Saved data entries:
BEGIN

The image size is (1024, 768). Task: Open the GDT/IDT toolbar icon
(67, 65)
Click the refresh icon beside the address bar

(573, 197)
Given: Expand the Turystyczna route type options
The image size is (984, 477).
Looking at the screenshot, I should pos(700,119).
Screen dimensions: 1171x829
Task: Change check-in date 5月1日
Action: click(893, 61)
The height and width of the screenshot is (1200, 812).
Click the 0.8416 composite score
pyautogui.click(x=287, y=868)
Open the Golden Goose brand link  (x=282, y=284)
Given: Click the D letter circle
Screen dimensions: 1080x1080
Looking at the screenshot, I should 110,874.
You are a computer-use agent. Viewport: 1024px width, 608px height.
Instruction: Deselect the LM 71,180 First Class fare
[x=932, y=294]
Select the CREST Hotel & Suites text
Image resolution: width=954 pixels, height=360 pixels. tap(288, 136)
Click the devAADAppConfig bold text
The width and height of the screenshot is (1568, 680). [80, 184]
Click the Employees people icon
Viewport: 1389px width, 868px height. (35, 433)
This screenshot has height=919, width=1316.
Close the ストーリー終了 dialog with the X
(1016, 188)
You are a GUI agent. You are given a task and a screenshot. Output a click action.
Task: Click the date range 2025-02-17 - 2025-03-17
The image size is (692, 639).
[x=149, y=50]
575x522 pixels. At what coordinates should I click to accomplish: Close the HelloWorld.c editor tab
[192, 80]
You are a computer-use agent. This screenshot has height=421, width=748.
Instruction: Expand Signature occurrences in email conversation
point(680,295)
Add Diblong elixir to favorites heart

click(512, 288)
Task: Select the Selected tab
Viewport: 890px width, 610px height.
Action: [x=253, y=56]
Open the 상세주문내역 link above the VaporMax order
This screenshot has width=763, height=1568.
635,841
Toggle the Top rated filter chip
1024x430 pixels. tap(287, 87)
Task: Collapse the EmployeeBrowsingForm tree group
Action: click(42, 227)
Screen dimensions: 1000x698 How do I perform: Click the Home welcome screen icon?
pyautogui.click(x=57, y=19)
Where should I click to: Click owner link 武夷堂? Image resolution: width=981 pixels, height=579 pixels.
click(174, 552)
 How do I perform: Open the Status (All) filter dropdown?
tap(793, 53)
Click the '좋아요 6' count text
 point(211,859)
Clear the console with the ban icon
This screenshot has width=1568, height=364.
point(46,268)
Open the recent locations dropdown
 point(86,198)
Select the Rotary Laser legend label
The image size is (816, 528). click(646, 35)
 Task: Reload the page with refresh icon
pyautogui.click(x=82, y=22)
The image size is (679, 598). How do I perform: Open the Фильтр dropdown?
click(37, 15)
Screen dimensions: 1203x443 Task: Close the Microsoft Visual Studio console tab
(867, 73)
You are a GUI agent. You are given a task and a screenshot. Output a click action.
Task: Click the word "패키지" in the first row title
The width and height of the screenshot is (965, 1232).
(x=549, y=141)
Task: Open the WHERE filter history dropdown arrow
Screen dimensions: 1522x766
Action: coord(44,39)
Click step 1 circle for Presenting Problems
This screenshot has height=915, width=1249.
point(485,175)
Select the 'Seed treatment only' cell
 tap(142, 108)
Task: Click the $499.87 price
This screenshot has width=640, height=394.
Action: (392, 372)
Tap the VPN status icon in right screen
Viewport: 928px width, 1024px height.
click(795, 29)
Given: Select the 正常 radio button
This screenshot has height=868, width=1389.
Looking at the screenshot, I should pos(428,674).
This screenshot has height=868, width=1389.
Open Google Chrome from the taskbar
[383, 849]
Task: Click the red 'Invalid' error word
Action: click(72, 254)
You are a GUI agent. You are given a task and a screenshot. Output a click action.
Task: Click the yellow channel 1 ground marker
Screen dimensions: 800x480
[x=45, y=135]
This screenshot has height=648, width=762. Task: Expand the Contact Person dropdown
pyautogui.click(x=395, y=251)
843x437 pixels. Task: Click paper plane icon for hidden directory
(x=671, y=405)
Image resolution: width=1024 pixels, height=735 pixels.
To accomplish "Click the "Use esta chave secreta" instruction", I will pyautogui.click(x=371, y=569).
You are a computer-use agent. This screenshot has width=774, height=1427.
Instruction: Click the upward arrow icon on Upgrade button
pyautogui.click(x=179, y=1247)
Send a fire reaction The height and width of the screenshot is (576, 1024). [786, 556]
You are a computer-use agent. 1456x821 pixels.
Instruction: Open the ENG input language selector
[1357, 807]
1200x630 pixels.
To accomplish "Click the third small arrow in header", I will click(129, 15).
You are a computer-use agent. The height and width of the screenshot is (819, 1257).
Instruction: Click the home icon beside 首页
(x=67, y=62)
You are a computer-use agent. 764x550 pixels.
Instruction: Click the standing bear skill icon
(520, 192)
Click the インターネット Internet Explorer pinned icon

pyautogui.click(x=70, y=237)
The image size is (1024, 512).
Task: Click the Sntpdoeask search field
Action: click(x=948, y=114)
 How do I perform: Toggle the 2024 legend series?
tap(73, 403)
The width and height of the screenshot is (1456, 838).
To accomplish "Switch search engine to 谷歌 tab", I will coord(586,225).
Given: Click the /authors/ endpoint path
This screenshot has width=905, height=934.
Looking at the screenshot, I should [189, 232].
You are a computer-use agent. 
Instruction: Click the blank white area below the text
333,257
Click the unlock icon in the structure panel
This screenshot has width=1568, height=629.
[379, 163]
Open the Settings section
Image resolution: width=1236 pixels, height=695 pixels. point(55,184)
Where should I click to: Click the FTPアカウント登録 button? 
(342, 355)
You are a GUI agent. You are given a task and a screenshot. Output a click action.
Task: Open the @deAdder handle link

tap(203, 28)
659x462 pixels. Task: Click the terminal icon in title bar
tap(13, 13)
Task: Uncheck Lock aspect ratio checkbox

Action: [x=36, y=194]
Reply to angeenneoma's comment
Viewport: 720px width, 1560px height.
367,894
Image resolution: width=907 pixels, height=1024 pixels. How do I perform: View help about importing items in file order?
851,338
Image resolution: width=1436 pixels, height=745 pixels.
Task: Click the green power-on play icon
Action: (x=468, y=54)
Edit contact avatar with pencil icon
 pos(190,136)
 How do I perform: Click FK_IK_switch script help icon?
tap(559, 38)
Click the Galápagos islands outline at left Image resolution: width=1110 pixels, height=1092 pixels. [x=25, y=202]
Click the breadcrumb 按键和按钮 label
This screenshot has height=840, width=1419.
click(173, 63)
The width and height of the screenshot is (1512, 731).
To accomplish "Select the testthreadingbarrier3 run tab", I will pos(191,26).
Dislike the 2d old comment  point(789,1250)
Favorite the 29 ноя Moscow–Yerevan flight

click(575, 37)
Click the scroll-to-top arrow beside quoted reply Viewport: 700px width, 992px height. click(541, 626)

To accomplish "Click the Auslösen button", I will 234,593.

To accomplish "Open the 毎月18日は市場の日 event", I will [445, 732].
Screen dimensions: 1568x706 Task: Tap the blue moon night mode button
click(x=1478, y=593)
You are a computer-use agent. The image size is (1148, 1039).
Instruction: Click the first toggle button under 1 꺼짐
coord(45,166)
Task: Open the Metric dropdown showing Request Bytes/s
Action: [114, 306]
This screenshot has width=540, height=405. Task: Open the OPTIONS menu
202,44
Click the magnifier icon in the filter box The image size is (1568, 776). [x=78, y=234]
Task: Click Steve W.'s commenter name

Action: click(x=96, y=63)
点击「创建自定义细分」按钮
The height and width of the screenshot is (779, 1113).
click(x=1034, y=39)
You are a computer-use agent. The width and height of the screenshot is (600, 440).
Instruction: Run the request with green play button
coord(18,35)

END

# EXERCISE DESCRIPTION
A complete, exact copy of the entries is required.

# RESULT BELOW
The image size is (1024, 768). Task: Open the GDT/IDT toolbar icon
(67, 65)
Click the refresh icon beside the address bar

(573, 197)
Given: Expand the Turystyczna route type options
The image size is (984, 477).
Looking at the screenshot, I should pos(700,119).
Screen dimensions: 1171x829
Task: Change check-in date 5月1日
Action: click(893, 61)
The height and width of the screenshot is (1200, 812).
Click the 0.8416 composite score
pyautogui.click(x=287, y=868)
Open the Golden Goose brand link  (x=282, y=284)
Given: Click the D letter circle
Screen dimensions: 1080x1080
Looking at the screenshot, I should 110,874.
You are a computer-use agent. Viewport: 1024px width, 608px height.
Instruction: Deselect the LM 71,180 First Class fare
[x=932, y=294]
Select the CREST Hotel & Suites text
Image resolution: width=954 pixels, height=360 pixels. tap(288, 136)
Click the devAADAppConfig bold text
The width and height of the screenshot is (1568, 680). [80, 184]
Click the Employees people icon
Viewport: 1389px width, 868px height. (35, 433)
This screenshot has height=919, width=1316.
Close the ストーリー終了 dialog with the X
(1016, 188)
You are a GUI agent. You are given a task and a screenshot. Output a click action.
Task: Click the date range 2025-02-17 - 2025-03-17
The image size is (692, 639).
[x=149, y=50]
575x522 pixels. At what coordinates should I click to accomplish: Close the HelloWorld.c editor tab
[192, 80]
You are a computer-use agent. This screenshot has height=421, width=748.
Instruction: Expand Signature occurrences in email conversation
point(680,295)
Add Diblong elixir to favorites heart

click(512, 288)
Task: Select the Selected tab
Viewport: 890px width, 610px height.
Action: [x=253, y=56]
Open the 상세주문내역 link above the VaporMax order
This screenshot has width=763, height=1568.
635,841
Toggle the Top rated filter chip
1024x430 pixels. tap(287, 87)
Task: Collapse the EmployeeBrowsingForm tree group
Action: click(42, 227)
Screen dimensions: 1000x698 How do I perform: Click the Home welcome screen icon?
pyautogui.click(x=57, y=19)
Where should I click to: Click owner link 武夷堂? Image resolution: width=981 pixels, height=579 pixels.
click(174, 552)
 How do I perform: Open the Status (All) filter dropdown?
tap(793, 53)
Click the '좋아요 6' count text
 point(211,859)
Clear the console with the ban icon
This screenshot has width=1568, height=364.
point(46,268)
Open the recent locations dropdown
 point(86,198)
Select the Rotary Laser legend label
The image size is (816, 528). click(646, 35)
 Task: Reload the page with refresh icon
pyautogui.click(x=82, y=22)
The image size is (679, 598). How do I perform: Open the Фильтр dropdown?
click(37, 15)
Screen dimensions: 1203x443 Task: Close the Microsoft Visual Studio console tab
(867, 73)
You are a GUI agent. You are given a task and a screenshot. Output a click action.
Task: Click the word "패키지" in the first row title
The width and height of the screenshot is (965, 1232).
(x=549, y=141)
Task: Open the WHERE filter history dropdown arrow
Screen dimensions: 1522x766
Action: coord(44,39)
Click step 1 circle for Presenting Problems
This screenshot has height=915, width=1249.
point(485,175)
Select the 'Seed treatment only' cell
 tap(142, 108)
Task: Click the $499.87 price
This screenshot has width=640, height=394.
Action: (392, 372)
Tap the VPN status icon in right screen
Viewport: 928px width, 1024px height.
click(795, 29)
Given: Select the 正常 radio button
This screenshot has height=868, width=1389.
Looking at the screenshot, I should pos(428,674).
This screenshot has height=868, width=1389.
Open Google Chrome from the taskbar
[383, 849]
Task: Click the red 'Invalid' error word
Action: click(72, 254)
You are a GUI agent. You are given a task and a screenshot. Output a click action.
Task: Click the yellow channel 1 ground marker
Screen dimensions: 800x480
[x=45, y=135]
This screenshot has height=648, width=762. Task: Expand the Contact Person dropdown
pyautogui.click(x=395, y=251)
843x437 pixels. Task: Click paper plane icon for hidden directory
(x=671, y=405)
Image resolution: width=1024 pixels, height=735 pixels.
To accomplish "Click the "Use esta chave secreta" instruction", I will pyautogui.click(x=371, y=569).
You are a computer-use agent. This screenshot has width=774, height=1427.
Instruction: Click the upward arrow icon on Upgrade button
pyautogui.click(x=179, y=1247)
Send a fire reaction The height and width of the screenshot is (576, 1024). [786, 556]
You are a computer-use agent. 1456x821 pixels.
Instruction: Open the ENG input language selector
[1357, 807]
1200x630 pixels.
To accomplish "Click the third small arrow in header", I will click(129, 15).
You are a computer-use agent. The height and width of the screenshot is (819, 1257).
Instruction: Click the home icon beside 首页
(x=67, y=62)
You are a computer-use agent. 764x550 pixels.
Instruction: Click the standing bear skill icon
(520, 192)
Click the インターネット Internet Explorer pinned icon

pyautogui.click(x=70, y=237)
The image size is (1024, 512).
Task: Click the Sntpdoeask search field
Action: click(x=948, y=114)
 How do I perform: Toggle the 2024 legend series?
tap(73, 403)
The width and height of the screenshot is (1456, 838).
To accomplish "Switch search engine to 谷歌 tab", I will coord(586,225).
Given: Click the /authors/ endpoint path
This screenshot has width=905, height=934.
Looking at the screenshot, I should [189, 232].
You are a computer-use agent. 
Instruction: Click the blank white area below the text
333,257
Click the unlock icon in the structure panel
This screenshot has width=1568, height=629.
[379, 163]
Open the Settings section
Image resolution: width=1236 pixels, height=695 pixels. point(55,184)
Where should I click to: Click the FTPアカウント登録 button? 
(342, 355)
You are a GUI agent. You are given a task and a screenshot. Output a click action.
Task: Open the @deAdder handle link

tap(203, 28)
659x462 pixels. Task: Click the terminal icon in title bar
tap(13, 13)
Task: Uncheck Lock aspect ratio checkbox

Action: [x=36, y=194]
Reply to angeenneoma's comment
Viewport: 720px width, 1560px height.
367,894
Image resolution: width=907 pixels, height=1024 pixels. How do I perform: View help about importing items in file order?
851,338
Image resolution: width=1436 pixels, height=745 pixels.
Task: Click the green power-on play icon
Action: (x=468, y=54)
Edit contact avatar with pencil icon
 pos(190,136)
 How do I perform: Click FK_IK_switch script help icon?
tap(559, 38)
Click the Galápagos islands outline at left Image resolution: width=1110 pixels, height=1092 pixels. [x=25, y=202]
Click the breadcrumb 按键和按钮 label
This screenshot has height=840, width=1419.
click(173, 63)
The width and height of the screenshot is (1512, 731).
To accomplish "Select the testthreadingbarrier3 run tab", I will pos(191,26).
Dislike the 2d old comment  point(789,1250)
Favorite the 29 ноя Moscow–Yerevan flight

click(575, 37)
Click the scroll-to-top arrow beside quoted reply Viewport: 700px width, 992px height. click(541, 626)

To accomplish "Click the Auslösen button", I will 234,593.

To accomplish "Open the 毎月18日は市場の日 event", I will [445, 732].
Screen dimensions: 1568x706 Task: Tap the blue moon night mode button
click(x=1478, y=593)
You are a computer-use agent. The image size is (1148, 1039).
Instruction: Click the first toggle button under 1 꺼짐
coord(45,166)
Task: Open the Metric dropdown showing Request Bytes/s
Action: [114, 306]
This screenshot has width=540, height=405. Task: Open the OPTIONS menu
202,44
Click the magnifier icon in the filter box The image size is (1568, 776). [x=78, y=234]
Task: Click Steve W.'s commenter name

Action: click(x=96, y=63)
点击「创建自定义细分」按钮
The height and width of the screenshot is (779, 1113).
click(x=1034, y=39)
You are a computer-use agent. The width and height of the screenshot is (600, 440).
Instruction: Run the request with green play button
coord(18,35)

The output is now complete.